Wie gesagt. Ich finde das, allen zu lösenden Problemen beim Weg dahin, die richtige Richtung. Vielleicht auch deswegen, weil ich das persönlich seit Jahren sehr bewusst selbst als Modell gewählt habe (und froh bin, dass ich trotzdem spannende und herausfordernde Arbeitsfelder gefunden habe).
Meine Arbeitszeit lag zumeist formal bei 50 Prozent, aktuell beträgt meine Arbeitszeit 70 Prozent (27,65 Stunden pro Woche). Faktisch kommen mit Pendelzeiten und der einen oder anderen projektbedingten Überstunde dann doch noch ein paar Stunden mehr auf die Waage. Ich mache meine Arbeit gerne, alles andere wäre auch furchtbar. Ich bin aber ebenso froh, dass ich Zeit für meine Kinder, fürs Rumschlendern im Internet, fürs Blogtexte schreiben oder für politische Projekte habe. Und Hausarbeit und sowas gibt’s ja auch noch.
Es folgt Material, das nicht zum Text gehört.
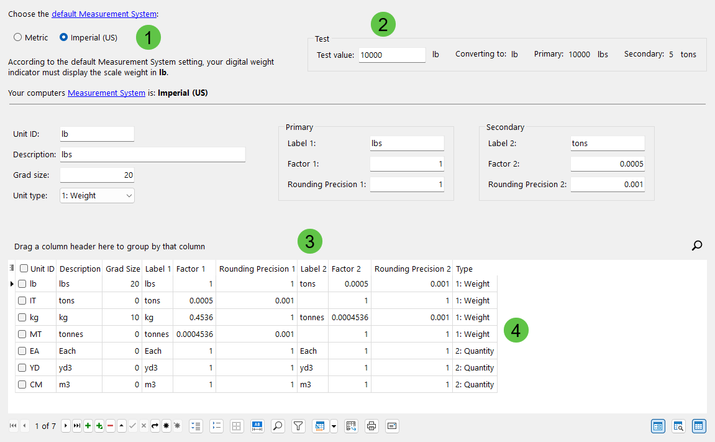Viewport: 715px width, 442px height.
Task: Expand the arrow beside the table layout icon
Action: point(334,426)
Wie Menschen das alltagsorganisatorisch machen, die tatsächlich 40 Stunden oder mehr pro Woche arbeiten, bleibt mir rätselhaft. Längere Tage haben die ja auch nicht zur Verfügung, da bleibt für die Arbeit des Alltags kaum Zeit?! (Relevant hierzu: Zeitbudgeterhebung des Statistischen Bundesamts – leider schon zehn Jahre alt)
Warum blogge ich das? Weil ich den Tag der Arbeit ungern ohne Kommentar zum Arbeitskult verstreichen lassen wollte. Was mir hiermit kurz vor der Deadline gerade noch gelungen ist.
P.S.: Aus einer anderen Perspektive passt dazu auch die aktuell aufflackernde Debatte um die „Generation Y“ und deren Weigerung, sich komplett der Arbeit zu unterwerfen.